● **Exercise requirements**: Only one stretch of the material below is wanted: everything from the line containing "in the table" down to the line containing "This screenshot has width=950, height=625.", both ends included. Repeat it exactly and skip the pictures.

● **Dataset content**:
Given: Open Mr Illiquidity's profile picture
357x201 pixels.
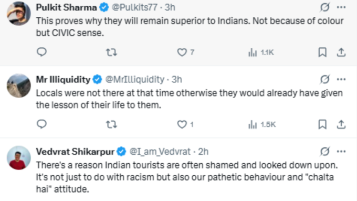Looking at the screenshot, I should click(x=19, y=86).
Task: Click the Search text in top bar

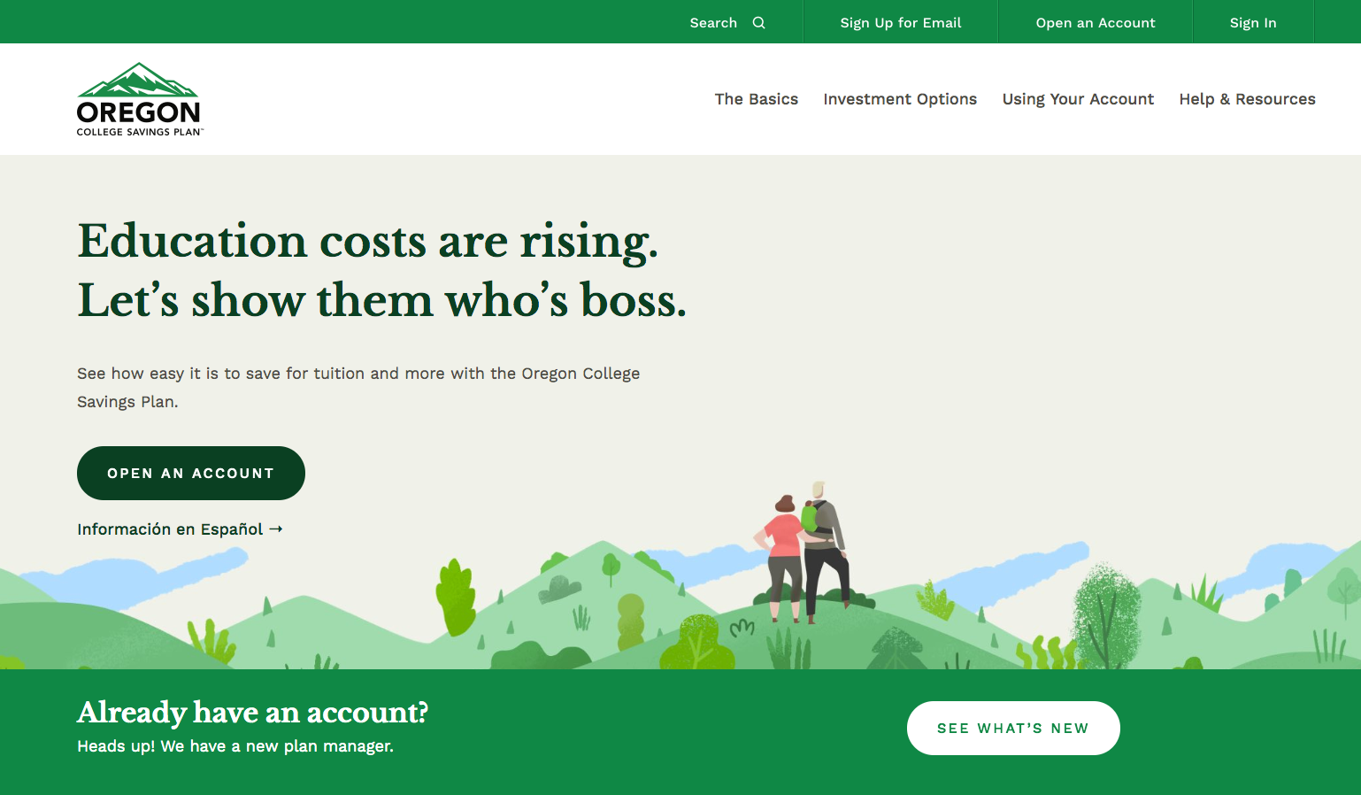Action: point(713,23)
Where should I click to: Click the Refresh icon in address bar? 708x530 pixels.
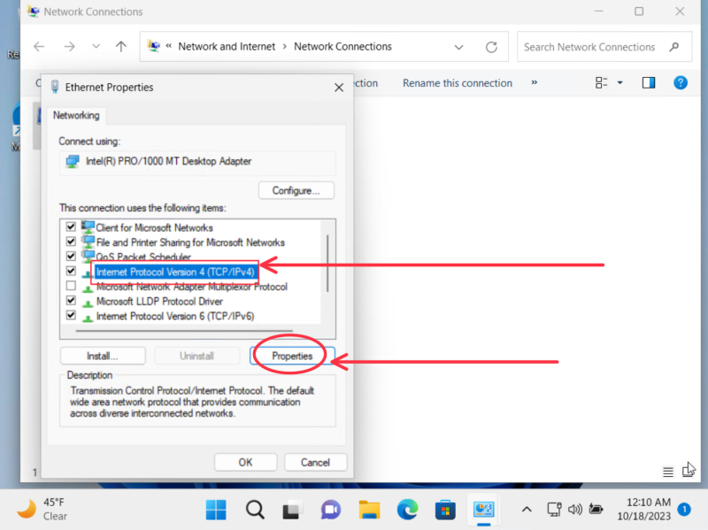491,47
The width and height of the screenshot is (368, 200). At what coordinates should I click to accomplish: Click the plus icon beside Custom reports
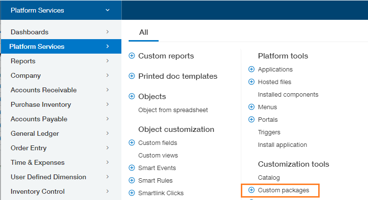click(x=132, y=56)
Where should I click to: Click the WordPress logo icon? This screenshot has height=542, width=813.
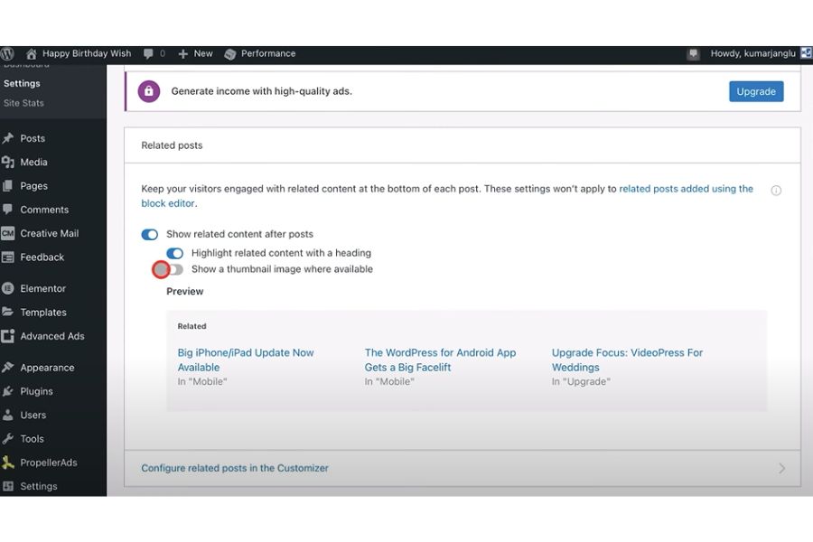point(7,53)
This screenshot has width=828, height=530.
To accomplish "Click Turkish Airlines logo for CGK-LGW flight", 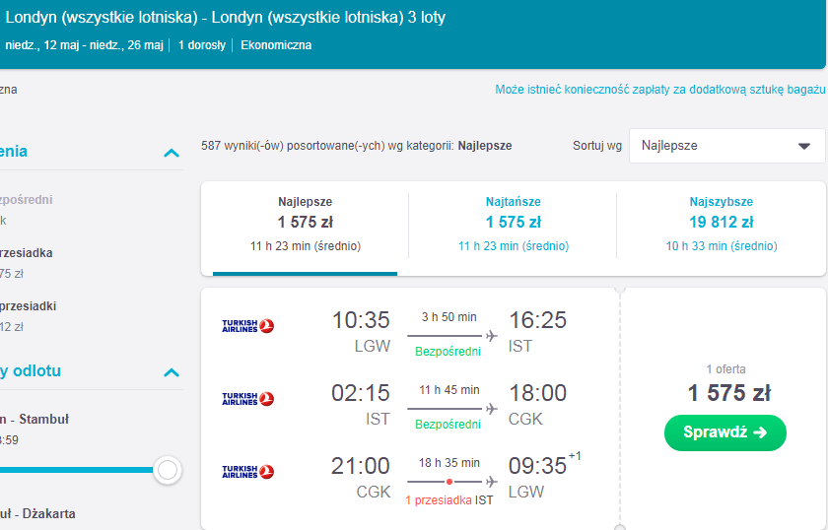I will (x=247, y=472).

* * *

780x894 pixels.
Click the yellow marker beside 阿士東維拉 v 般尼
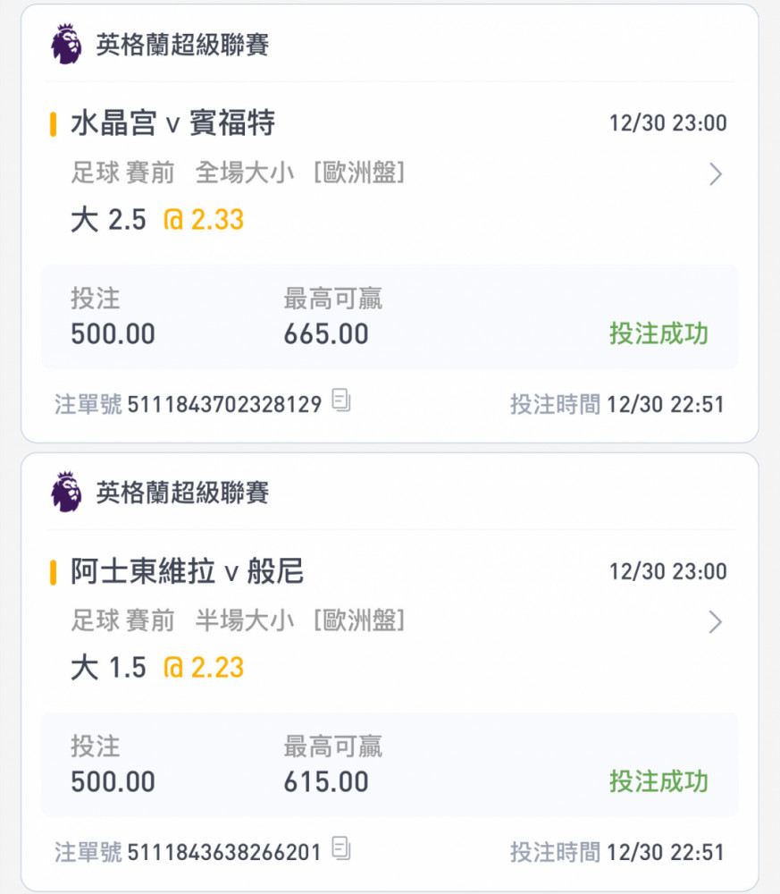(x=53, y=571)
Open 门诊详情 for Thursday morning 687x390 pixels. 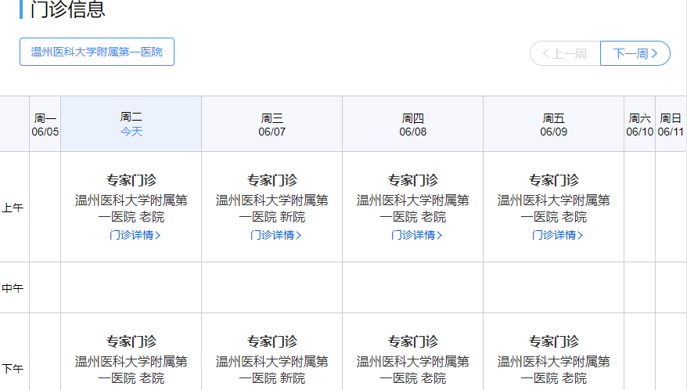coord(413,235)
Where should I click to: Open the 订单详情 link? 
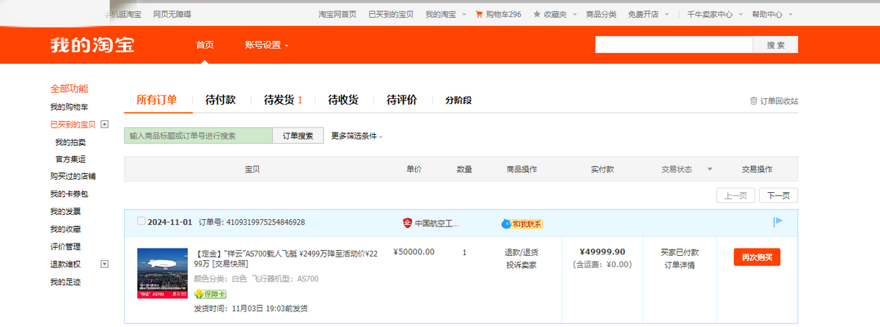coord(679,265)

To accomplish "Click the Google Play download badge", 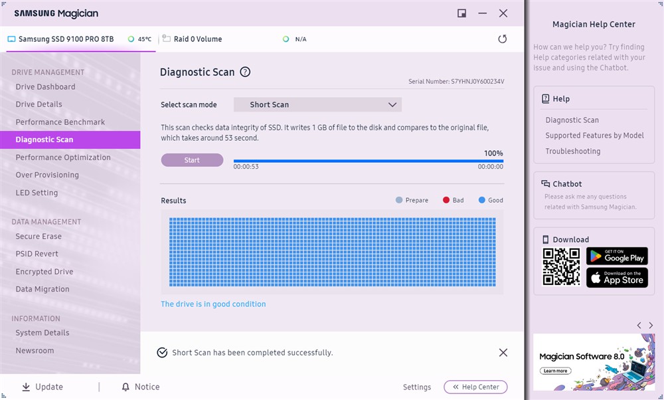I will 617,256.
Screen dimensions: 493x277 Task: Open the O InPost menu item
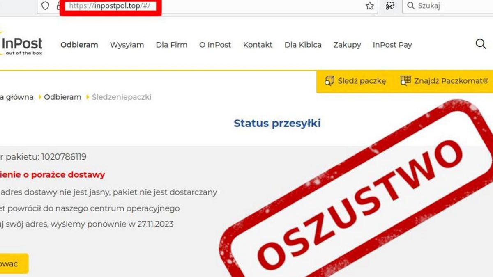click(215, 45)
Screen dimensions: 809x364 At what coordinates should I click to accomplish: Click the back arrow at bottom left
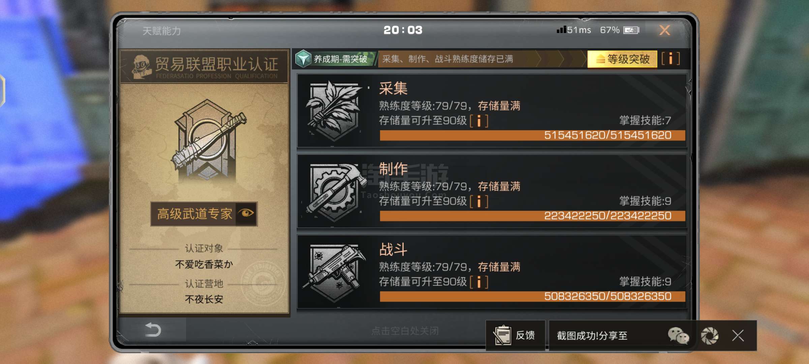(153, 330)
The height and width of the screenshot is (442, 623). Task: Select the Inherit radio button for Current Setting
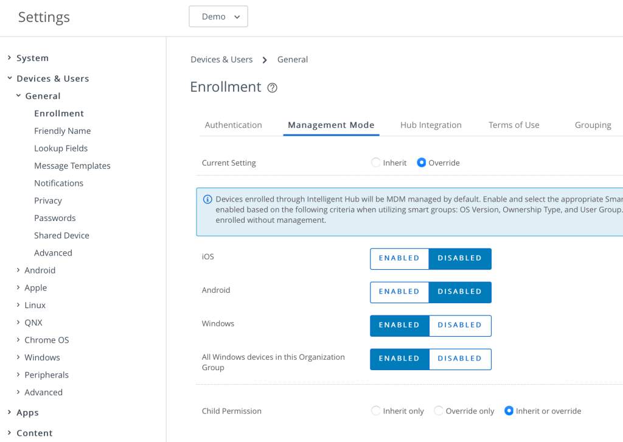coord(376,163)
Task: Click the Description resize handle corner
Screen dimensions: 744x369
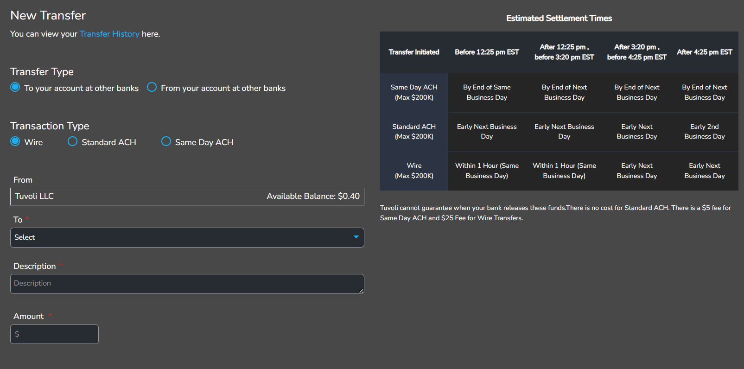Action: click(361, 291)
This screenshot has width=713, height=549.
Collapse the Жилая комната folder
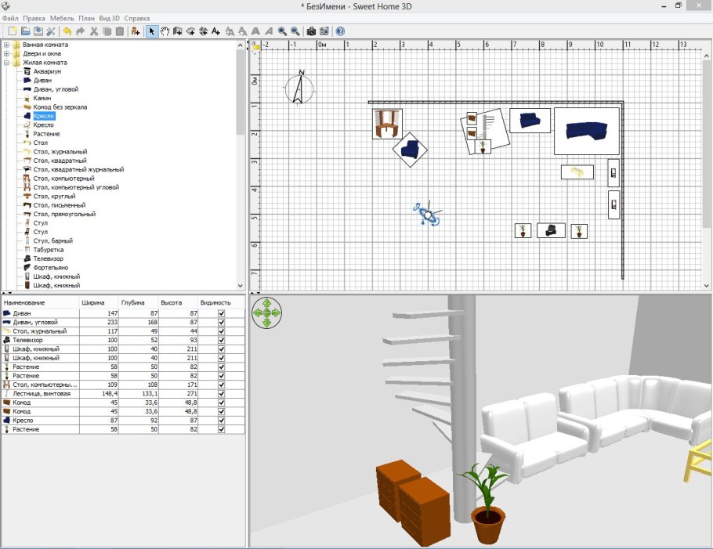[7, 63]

...

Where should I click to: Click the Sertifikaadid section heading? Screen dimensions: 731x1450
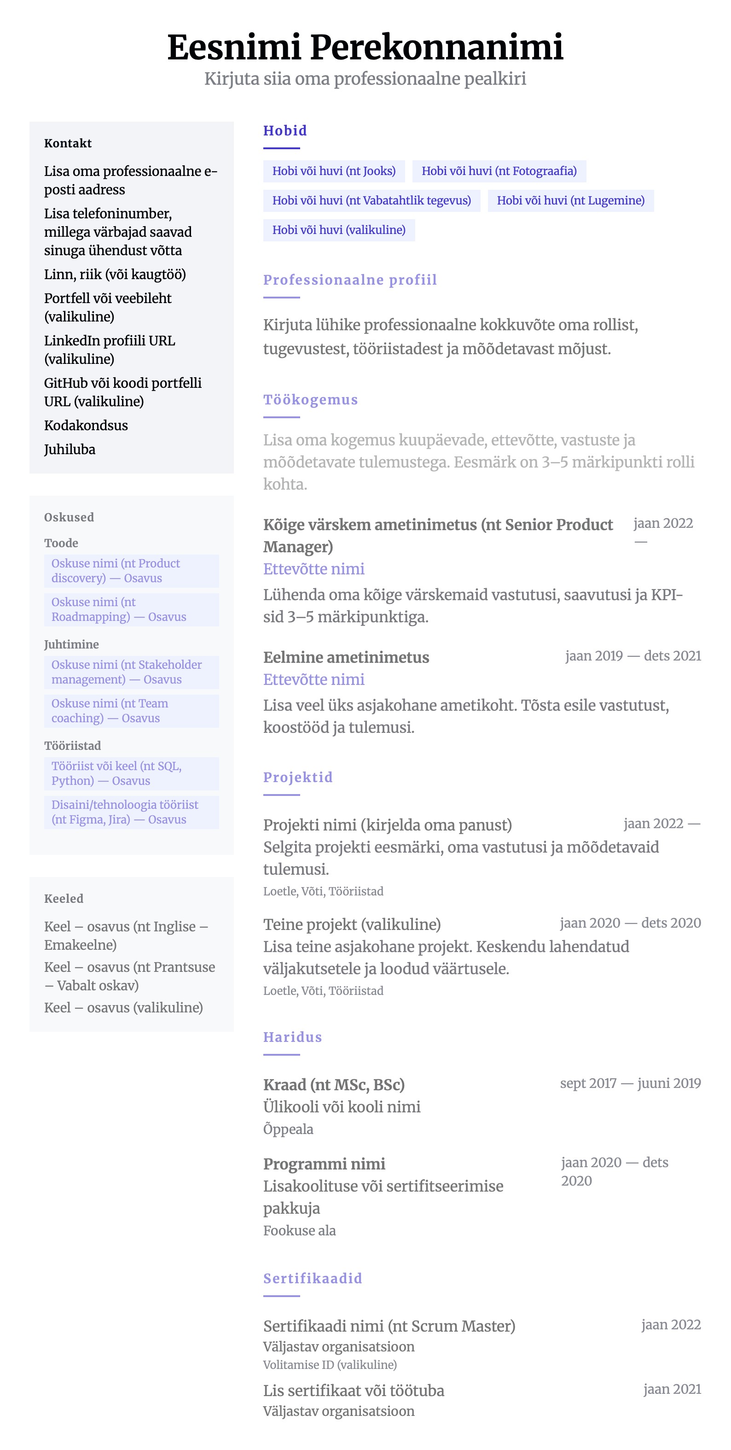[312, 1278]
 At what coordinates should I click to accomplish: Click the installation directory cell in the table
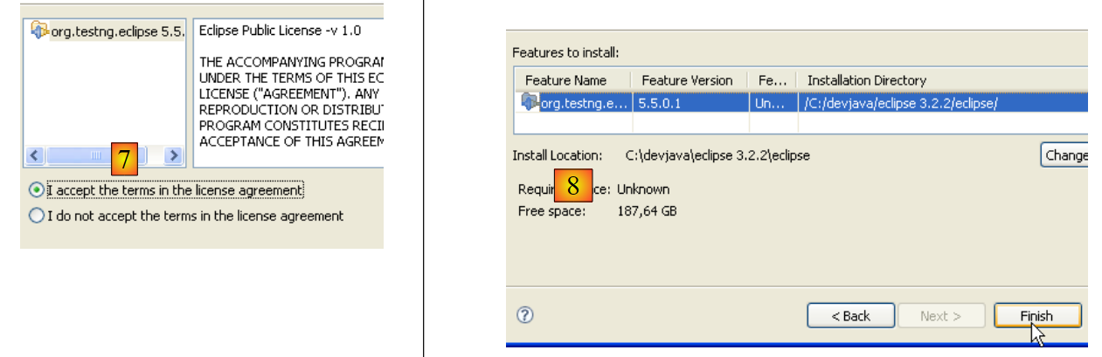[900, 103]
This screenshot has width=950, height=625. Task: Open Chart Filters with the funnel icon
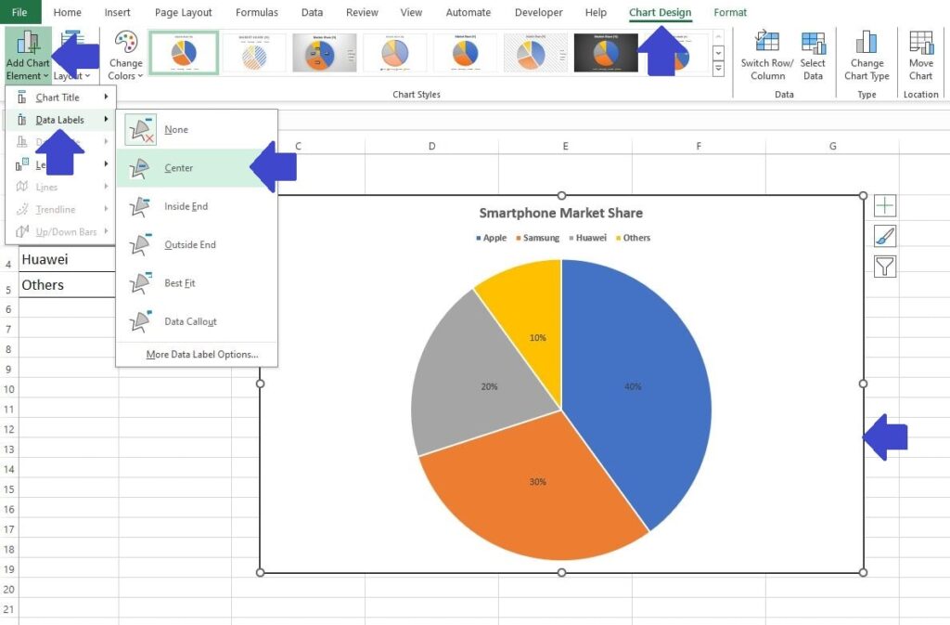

● **Task output**:
 At what coordinates should I click to accomplish: Click the installation directory cell in the table
[900, 103]
This screenshot has width=950, height=625. Task: Open Chart Filters with the funnel icon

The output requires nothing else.